Rifiuti pericolosi sul campo, due condanne

Otto mesi a testa per il legale rappresentante e l’amministratore della ditta “Cargo Line”

Otto mesi di reclusione e 2.000 euro di multa a testa per aver realizzato una discarica con rifiuti pericolosi e non nella zona di via Bottenigo a Catene. Il tutto in violazione del Testo unico sull’ambiente. Lo ha deciso ieri pomeriggio la giudice monocratica Sara Natto che ha deciso di condannare Riccardo Ferrandi, 55 anni di Sarzana (La Spezia), e di Riccardo Trusendi, 73 anni, originario di Massa Carrara, in qualità rispettivamente di legale rappresentante e amministratore di fatto della “Cargo Line srl”, la ditta (nel frattempo fallita) che ha realizzato la discarica abusiva. Per Ferrandi, la giudice ha disposto la sospensione della pena. Determinati anche i risarcimenti per le parti civili costituite: 9.000 euro per la Città Metropolitana con l’avvocato Giuseppe Chiaia, 2.500 euro per Legambiente con gli avvocati Giovanna Mingati e Arianna Tosoni.
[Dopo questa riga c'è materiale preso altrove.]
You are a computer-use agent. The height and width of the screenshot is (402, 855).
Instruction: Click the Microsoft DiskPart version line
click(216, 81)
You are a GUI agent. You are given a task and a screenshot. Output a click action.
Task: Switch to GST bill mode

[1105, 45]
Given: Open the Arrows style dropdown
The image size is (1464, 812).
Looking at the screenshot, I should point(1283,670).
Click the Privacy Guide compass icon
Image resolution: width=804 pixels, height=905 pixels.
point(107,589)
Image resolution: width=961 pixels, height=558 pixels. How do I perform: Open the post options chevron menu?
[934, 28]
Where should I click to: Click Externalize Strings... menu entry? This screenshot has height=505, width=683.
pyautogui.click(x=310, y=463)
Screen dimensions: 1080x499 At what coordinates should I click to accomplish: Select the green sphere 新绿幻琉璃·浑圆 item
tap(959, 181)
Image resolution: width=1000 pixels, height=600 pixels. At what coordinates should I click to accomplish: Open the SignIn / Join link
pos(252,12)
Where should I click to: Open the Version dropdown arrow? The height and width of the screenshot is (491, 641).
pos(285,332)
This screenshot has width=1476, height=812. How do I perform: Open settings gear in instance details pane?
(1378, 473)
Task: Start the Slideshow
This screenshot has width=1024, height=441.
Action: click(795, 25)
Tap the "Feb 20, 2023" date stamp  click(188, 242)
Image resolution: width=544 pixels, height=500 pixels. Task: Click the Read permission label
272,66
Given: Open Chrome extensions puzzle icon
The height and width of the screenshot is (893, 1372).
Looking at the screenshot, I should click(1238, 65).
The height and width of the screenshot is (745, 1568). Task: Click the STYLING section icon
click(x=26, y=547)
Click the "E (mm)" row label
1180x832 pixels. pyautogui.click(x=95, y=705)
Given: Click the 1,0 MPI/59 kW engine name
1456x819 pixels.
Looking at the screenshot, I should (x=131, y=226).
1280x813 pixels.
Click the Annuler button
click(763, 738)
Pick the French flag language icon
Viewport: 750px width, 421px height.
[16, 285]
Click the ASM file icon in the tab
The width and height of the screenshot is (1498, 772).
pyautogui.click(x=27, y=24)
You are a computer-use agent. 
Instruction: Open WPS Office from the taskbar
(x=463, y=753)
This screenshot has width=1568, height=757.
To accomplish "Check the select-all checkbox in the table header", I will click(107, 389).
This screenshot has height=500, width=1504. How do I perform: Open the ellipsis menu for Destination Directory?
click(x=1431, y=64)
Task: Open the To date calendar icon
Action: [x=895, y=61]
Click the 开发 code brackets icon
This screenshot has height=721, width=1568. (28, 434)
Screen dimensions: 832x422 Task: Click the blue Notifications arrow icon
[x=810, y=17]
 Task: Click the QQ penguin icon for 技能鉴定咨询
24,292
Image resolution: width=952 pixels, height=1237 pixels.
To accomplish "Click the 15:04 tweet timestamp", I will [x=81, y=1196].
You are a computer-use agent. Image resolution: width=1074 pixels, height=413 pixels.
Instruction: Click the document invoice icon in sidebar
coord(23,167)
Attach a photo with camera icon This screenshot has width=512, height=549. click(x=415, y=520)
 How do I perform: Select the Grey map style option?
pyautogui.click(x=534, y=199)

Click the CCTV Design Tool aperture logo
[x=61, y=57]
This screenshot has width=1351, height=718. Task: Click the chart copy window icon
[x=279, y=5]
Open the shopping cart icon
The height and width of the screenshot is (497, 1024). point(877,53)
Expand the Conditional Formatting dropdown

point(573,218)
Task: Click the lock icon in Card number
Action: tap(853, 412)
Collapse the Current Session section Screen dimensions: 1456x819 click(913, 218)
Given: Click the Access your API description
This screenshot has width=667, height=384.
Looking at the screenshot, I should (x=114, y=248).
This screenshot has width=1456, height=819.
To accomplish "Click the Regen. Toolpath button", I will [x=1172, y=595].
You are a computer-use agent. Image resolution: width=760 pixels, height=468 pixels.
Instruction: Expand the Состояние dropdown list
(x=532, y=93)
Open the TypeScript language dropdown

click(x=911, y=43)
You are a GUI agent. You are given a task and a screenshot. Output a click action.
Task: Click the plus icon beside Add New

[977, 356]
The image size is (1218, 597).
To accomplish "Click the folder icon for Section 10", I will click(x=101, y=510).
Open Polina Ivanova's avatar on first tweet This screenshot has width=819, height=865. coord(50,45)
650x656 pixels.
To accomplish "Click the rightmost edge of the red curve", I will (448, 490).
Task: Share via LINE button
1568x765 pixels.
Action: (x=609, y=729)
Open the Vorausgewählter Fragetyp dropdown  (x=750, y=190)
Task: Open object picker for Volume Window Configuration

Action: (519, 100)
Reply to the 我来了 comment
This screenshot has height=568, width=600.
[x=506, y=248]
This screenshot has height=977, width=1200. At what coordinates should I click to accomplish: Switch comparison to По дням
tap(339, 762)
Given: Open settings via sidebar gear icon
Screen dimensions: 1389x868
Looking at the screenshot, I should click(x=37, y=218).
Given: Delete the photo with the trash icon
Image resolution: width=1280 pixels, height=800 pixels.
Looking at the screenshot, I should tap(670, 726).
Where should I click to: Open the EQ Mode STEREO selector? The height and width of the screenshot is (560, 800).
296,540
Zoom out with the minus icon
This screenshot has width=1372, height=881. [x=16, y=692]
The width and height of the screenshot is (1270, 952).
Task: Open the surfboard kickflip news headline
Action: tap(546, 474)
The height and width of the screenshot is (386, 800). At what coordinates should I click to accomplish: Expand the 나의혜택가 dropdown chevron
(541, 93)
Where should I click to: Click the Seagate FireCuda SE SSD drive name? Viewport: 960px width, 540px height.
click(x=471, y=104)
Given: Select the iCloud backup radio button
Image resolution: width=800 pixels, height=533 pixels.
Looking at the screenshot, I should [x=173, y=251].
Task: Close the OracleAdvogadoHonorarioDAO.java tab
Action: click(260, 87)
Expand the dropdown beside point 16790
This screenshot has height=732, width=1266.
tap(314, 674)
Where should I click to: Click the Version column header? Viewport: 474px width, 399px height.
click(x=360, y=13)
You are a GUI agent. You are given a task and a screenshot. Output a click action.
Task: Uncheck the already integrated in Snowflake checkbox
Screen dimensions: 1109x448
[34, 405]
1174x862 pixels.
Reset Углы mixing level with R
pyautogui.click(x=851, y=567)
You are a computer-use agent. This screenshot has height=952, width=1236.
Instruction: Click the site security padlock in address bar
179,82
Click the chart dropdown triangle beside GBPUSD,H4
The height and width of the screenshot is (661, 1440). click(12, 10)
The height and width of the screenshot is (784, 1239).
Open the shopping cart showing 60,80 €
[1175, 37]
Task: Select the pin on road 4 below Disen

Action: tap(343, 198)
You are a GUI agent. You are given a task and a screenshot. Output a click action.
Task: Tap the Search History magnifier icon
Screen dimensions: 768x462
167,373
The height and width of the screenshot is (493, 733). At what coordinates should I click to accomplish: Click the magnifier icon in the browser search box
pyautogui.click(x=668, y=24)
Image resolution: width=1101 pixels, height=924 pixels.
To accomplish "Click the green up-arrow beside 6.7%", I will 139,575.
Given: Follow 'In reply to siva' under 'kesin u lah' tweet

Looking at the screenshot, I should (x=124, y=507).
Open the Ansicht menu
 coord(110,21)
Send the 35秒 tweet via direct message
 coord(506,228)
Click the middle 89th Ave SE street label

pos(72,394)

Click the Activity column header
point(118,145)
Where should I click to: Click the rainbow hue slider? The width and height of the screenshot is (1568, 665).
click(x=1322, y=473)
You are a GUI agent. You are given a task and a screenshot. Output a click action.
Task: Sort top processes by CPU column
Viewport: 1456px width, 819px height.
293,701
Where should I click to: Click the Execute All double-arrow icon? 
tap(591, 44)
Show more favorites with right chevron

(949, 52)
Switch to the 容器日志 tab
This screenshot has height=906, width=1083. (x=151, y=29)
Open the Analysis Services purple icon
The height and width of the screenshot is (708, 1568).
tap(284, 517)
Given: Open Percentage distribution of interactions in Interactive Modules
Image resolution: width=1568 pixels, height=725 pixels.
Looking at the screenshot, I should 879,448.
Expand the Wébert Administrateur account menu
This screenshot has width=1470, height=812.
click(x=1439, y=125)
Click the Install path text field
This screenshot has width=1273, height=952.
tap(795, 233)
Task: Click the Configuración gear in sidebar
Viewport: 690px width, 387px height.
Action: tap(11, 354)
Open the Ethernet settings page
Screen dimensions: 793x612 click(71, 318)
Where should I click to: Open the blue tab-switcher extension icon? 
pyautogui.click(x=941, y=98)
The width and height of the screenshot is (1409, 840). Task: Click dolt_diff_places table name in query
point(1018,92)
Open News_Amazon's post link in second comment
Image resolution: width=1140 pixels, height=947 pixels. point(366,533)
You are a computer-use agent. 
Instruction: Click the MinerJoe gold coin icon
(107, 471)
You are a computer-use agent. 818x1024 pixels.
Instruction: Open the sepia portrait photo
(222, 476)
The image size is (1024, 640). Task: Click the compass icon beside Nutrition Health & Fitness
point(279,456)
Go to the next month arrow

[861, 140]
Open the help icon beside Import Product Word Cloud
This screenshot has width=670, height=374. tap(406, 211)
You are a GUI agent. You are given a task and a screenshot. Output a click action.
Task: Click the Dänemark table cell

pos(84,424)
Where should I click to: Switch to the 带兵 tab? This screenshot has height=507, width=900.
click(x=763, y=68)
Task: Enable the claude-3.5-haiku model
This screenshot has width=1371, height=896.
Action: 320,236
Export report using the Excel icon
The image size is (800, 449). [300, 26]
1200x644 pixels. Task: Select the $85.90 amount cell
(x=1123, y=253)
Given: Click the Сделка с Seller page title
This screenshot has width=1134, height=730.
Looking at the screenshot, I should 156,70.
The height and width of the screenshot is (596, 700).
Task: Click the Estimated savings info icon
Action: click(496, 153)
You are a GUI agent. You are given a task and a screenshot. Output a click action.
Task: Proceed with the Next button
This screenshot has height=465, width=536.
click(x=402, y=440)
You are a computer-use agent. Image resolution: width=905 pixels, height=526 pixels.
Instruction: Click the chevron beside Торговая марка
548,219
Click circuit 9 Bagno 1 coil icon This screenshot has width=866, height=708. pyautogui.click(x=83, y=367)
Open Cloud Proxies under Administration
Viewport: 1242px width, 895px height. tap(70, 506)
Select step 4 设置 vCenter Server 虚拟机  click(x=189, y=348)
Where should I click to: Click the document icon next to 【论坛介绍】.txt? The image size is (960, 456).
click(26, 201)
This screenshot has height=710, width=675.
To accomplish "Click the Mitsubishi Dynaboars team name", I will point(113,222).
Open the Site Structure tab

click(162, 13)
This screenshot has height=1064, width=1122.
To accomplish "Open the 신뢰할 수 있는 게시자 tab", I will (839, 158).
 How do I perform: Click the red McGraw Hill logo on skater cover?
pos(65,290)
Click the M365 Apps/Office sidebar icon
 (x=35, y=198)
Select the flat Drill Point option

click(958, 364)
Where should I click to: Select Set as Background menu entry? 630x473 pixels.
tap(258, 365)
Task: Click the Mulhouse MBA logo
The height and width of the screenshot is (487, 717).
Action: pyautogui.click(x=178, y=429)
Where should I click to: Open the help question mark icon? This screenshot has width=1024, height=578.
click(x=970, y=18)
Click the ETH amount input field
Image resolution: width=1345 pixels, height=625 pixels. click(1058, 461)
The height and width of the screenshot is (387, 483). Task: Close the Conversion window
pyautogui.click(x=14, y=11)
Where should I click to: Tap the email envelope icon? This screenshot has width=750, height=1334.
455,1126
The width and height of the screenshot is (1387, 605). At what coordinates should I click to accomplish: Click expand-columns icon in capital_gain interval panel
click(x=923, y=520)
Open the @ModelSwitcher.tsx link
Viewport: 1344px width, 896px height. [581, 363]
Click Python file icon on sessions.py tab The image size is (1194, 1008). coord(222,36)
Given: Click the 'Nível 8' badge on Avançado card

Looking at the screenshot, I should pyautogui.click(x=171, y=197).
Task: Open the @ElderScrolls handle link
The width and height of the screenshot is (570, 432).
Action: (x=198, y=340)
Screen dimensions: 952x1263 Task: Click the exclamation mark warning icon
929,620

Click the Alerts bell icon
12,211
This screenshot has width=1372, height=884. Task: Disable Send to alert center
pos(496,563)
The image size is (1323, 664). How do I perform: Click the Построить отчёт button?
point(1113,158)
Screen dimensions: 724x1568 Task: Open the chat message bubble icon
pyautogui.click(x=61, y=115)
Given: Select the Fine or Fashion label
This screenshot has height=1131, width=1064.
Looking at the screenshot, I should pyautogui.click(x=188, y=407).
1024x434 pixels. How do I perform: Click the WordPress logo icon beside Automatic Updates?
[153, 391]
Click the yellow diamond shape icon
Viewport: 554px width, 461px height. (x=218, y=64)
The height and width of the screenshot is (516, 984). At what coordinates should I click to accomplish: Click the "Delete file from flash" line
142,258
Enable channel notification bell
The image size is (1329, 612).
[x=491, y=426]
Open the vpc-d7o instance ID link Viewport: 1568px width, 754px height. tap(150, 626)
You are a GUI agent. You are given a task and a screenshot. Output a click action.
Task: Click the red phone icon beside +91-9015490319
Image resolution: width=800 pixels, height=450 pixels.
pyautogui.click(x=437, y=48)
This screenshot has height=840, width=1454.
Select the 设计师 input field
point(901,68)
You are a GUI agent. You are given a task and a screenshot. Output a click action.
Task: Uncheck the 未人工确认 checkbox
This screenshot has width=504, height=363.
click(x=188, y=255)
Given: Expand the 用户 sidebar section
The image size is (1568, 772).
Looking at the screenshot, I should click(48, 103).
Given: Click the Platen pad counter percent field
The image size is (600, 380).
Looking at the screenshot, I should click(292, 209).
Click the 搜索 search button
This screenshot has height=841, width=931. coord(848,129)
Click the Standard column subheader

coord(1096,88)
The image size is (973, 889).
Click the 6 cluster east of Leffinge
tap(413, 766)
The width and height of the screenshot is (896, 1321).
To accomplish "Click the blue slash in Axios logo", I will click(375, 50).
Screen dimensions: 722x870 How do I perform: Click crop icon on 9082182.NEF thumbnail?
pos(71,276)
Nella scorsa udienza, il pm Giorgio Gava aveva chiesto la condanna a 1 anno e 9.000 euro di multa per Trusendi e a 8 mesi e 7.000 euro per Ferrandi che era sì il legale rappresentante della ditta, ma nella vicenda gli è stato riconosciuto un ruolo da subordinato rispetto a Trusendi. Nell’udienza di ieri le difese hanno chiesto l’assoluzione e in subordine l’avvenuta prescrizione per il deposito incontrollato di rifiuti. Una tesi, questa, non accolta dalla giudice che ha invece deciso per la condanna dei due imputati.

I fatti finiti davanti al tribunale si riferiscono al periodo che va dal 2010 al 2012. A segnalare alla Procura lagunare l’esistenza di quel cumulo di rifiuti erano stati gli agenti della sezione ambiente della polizia municipale che avevano raccolto la protesta dei residenti, stanchi di vedere quel cumulo di spazzatura su un terreno che la “Cargo Line” aveva preso in affitto. Nel corso dei controlli delle forze dell’ordine erano stati trovati rifiuti pericolosi, in particolare fusti contenenti oli esausti, centinaia di pneumatici fuori uso e carcasse di motori di auto, oltre a montagne di plastica e macerie provenienti dai cantieri edili. Stando al capo d’imputazione, Ferrandi avrebbe poi cercato di ripulire l’area, senza però seguire le procedure previste dalla normativa in presenza di rifiuti pericolosi.